Swallow for data transformation
Project description
Swallow
========
Swallow is a python framework that aims to make data transformation easier and faster: it allows to focus on the transformation process, and to get
benefits of existing connector that will retreive/push data from/to a base/collection/index.
# Description
Swallow is composed of a main class (Swallow) and of many "io connectors".
It runs multiple workers that communicate with two queues
* Readers get data from a source and push it into the "in_queue"
* Processors get data from "in_queue", transform it and push it into the "out_queue"

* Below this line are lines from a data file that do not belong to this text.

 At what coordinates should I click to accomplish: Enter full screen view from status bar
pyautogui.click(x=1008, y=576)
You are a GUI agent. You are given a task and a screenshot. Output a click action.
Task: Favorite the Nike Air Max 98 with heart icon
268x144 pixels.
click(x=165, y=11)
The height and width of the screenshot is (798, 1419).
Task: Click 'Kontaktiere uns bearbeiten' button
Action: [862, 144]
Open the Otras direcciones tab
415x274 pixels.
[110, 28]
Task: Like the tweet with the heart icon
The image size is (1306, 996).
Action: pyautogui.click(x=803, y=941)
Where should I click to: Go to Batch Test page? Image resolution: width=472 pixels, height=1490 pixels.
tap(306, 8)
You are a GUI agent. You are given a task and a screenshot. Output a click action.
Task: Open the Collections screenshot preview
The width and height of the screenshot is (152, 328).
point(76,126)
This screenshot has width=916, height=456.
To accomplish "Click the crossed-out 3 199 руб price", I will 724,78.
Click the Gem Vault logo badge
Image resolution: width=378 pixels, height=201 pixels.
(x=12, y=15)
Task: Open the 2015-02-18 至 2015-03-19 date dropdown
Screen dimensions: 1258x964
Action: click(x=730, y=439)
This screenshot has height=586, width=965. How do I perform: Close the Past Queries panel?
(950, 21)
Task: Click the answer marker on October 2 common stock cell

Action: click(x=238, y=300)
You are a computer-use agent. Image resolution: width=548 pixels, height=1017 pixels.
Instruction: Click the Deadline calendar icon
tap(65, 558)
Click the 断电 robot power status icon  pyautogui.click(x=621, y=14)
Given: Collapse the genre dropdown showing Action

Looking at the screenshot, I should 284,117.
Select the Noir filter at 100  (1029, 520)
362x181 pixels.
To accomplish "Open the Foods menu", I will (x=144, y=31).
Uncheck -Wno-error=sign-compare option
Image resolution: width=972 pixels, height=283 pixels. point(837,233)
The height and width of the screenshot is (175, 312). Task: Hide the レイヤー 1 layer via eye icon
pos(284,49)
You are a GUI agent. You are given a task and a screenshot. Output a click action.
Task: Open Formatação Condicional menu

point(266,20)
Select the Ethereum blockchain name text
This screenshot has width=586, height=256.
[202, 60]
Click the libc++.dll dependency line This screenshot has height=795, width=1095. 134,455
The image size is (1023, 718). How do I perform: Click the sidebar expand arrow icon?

* Writers get data from "out_queue" and store it into a destination base or file
* Readers are objects defining a "scan_and_queue" method according to the following signature : scan_and_queue(self,p_queue,**kwargs). This typically scans a base/file/collection/index and puts each document/item into the p_queue
* Writers are objects defining a "dequeue_and_store" method according to the following signature : dequeue_and_store(self,p_queue,**kwargs).This typically gets documents/items from a queue and stores them into a base/file/collection/index
* Processors are functions that transform a reader format doc into the writer expected format. They must have the signature : function_name(p_srcDoc,*args) and must return a list of doc in the expected format
Note that as they consume a queue, both writers and processors must deal the "poison pill" item. Once they get a "None" item from
the list they are consuming, they must stop to listen to it.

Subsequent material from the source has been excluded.